[Stored data]
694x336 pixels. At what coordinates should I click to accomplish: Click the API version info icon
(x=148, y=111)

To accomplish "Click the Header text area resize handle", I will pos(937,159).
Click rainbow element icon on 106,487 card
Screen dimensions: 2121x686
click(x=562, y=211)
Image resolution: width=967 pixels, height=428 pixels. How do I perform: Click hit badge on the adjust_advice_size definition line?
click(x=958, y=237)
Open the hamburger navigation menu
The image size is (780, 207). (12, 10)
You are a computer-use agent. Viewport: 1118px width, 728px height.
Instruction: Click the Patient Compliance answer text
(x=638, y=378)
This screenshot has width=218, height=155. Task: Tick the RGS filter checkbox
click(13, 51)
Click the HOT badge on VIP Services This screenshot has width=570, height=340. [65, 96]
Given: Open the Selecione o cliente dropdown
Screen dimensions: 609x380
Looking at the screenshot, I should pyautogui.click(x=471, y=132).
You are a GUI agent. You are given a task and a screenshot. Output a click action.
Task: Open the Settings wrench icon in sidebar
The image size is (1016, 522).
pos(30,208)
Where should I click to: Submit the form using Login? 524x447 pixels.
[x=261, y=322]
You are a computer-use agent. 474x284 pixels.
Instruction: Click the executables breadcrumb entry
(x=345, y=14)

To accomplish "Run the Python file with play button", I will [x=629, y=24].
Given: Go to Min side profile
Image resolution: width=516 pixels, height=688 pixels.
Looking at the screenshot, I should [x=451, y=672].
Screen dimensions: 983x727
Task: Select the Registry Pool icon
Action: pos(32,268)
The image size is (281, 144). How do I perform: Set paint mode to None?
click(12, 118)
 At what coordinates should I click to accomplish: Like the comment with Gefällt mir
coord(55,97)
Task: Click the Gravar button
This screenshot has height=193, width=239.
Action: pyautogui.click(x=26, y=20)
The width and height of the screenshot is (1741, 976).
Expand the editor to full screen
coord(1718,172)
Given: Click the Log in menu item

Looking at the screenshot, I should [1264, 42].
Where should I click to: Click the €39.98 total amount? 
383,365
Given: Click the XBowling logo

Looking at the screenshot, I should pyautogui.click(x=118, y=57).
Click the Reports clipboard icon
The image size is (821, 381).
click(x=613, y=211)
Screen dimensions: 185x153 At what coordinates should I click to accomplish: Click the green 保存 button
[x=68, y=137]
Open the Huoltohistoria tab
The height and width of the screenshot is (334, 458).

= How to complete this task =
How many lines in the records contain the word "computer"? Reply with that number only.

= Response box =
2